One’s sense of home is a funny thing. I’ve written about it a lot on the blog in the past year, whether it was trying to figure out where to live or buying a new house. Though the front of my house still looks like a construction zone, I’m not struggling with “home” as much these days.
Partially I wonder if my assimilation into Texan is complete, although I’m sure my native Texan friends would disagree with me. The droning rain like we’ve had all week puts me into the world’s foulest mood, where it used not to bother me all that much. When driving out of the city, the flat fields of grass and giant sky are comforting to me now rather than crushing. I feel confined if I’m somewhere that hides most of the horizon with pesky hills and tall trees.
Life without breakfast tacos and kolaches simply might not be a life worth living. Let’s not even talk about queso on the east coast… it might as well not exist. I love the mish mash of social circles that makes up Austin. I’ve even grown to love the hipsters a little bit – just don’t tell anyone else. It makes my heart happy that I can find two stepping and cowboy hats if I need to and that the average man from a Texas small town has at least dabbled in rodeo.
When I hear of someone being “a little too east coast” my nose crinkles up a bit.
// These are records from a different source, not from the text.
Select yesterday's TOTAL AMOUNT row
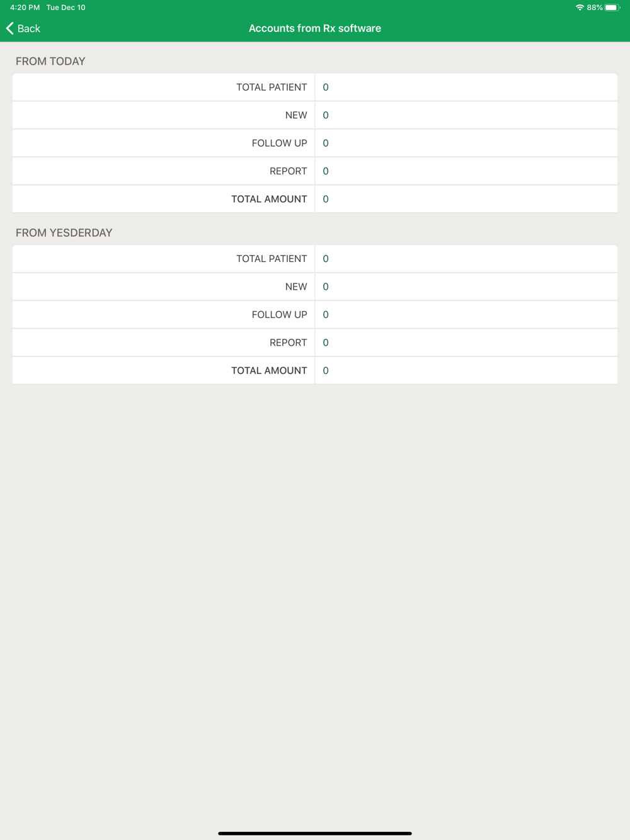Viewport: 630px width, 840px height. [315, 370]
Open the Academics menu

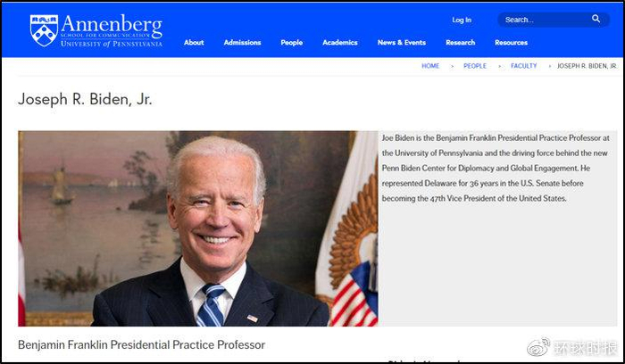340,43
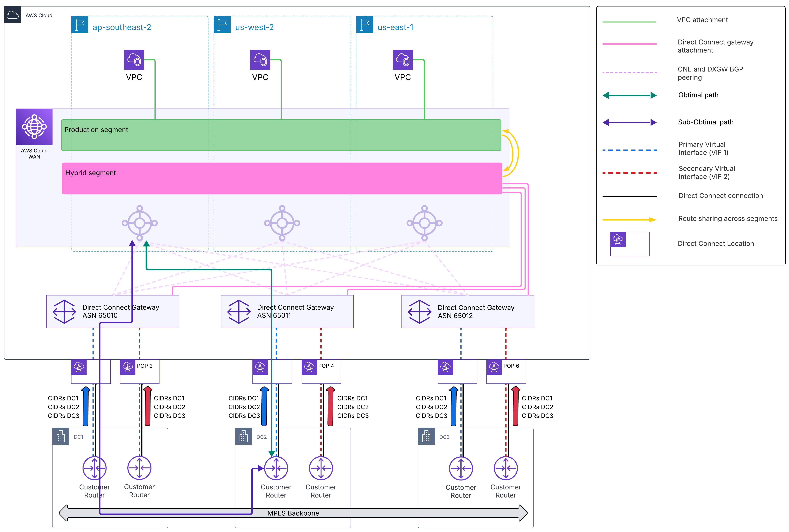Click the Direct Connect Gateway ASN 65011 label
789x532 pixels.
(295, 311)
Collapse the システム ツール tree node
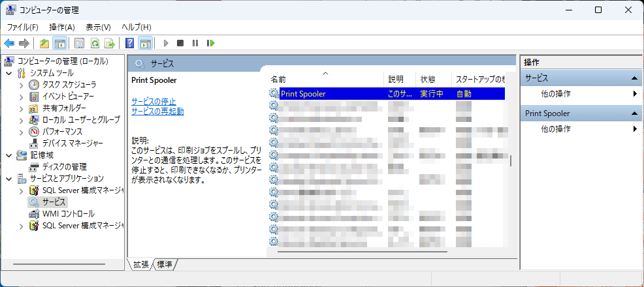Image resolution: width=644 pixels, height=287 pixels. click(9, 73)
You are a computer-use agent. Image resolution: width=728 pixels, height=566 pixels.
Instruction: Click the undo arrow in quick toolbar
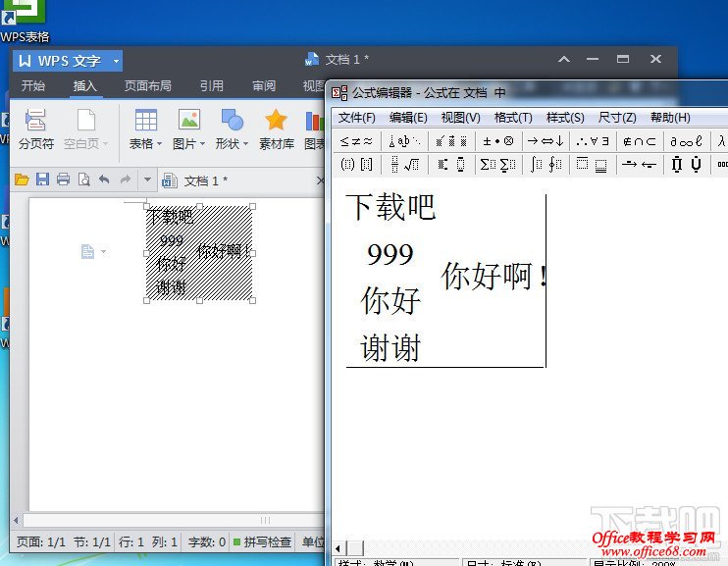point(104,180)
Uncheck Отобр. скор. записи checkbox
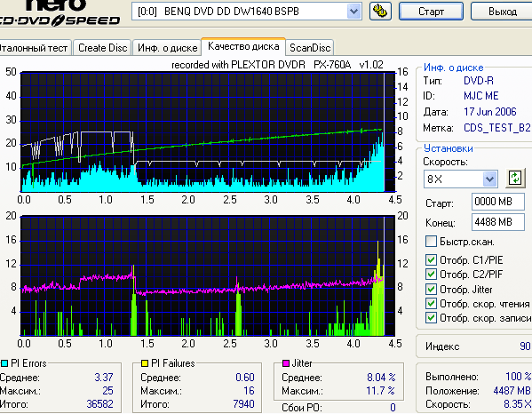The image size is (532, 414). click(x=431, y=318)
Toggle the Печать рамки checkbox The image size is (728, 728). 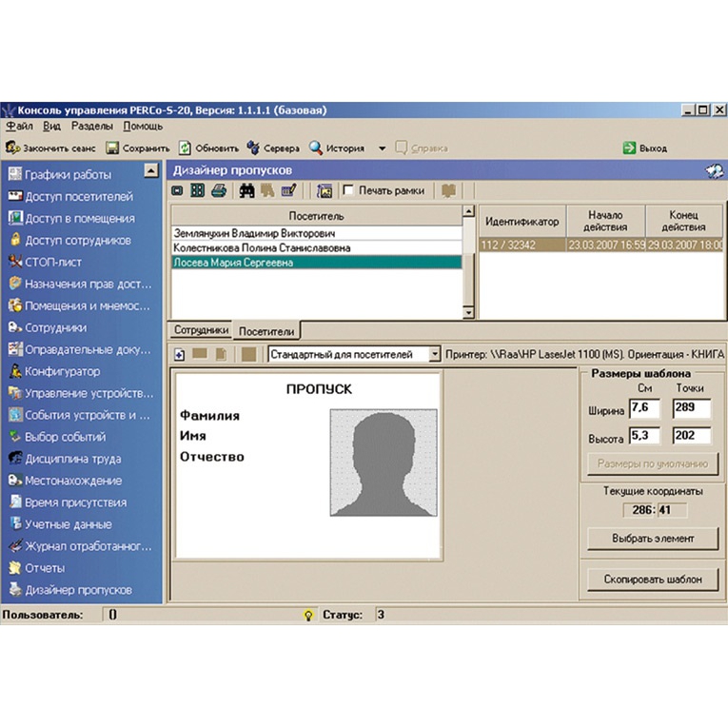pyautogui.click(x=348, y=190)
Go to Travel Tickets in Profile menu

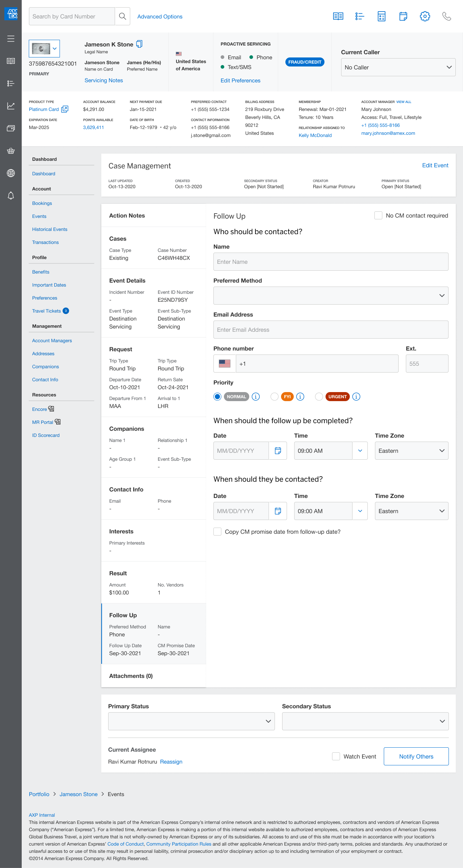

What I used to think of a higher title is now a passive insult, although let’s be clear – I’m never giving up my pearls or my southeast “Bless your heart!” heritage.
Yesterday one of my best friends moved to Austin. Me, the risk aversion one in a search for stability, is single and attempting to write a book. Her, the person I legitimately think has a pretty fair shot of becoming a CIA agent or a much-funnier-than-me-famous-author, is married with an adorable kid who I get to be Auntie Lauren to now. We haven’t lived in the same town since I was 18, and I never could have imagined that she’d be living 10 minutes down the street from me 1,400 miles from home in North Carolina.
Except North Carolina isn’t really home to me anymore, Texas is. I’m not sure if I’ll ever be allowed to wear the Texan title fully, but I sure do love it here. If you asked 18 year old me where I’d be 13 years later, I could never have guessed this. Even if I went back and retraced all my steps, I’m not sure how I got to this place with these people in my life but I’m glad I did.
My life is a bit whacky and wild and unpredictable. I’m winging it on a daily basis… shooting from the hip like they do in the wild west. Like they do in Texas.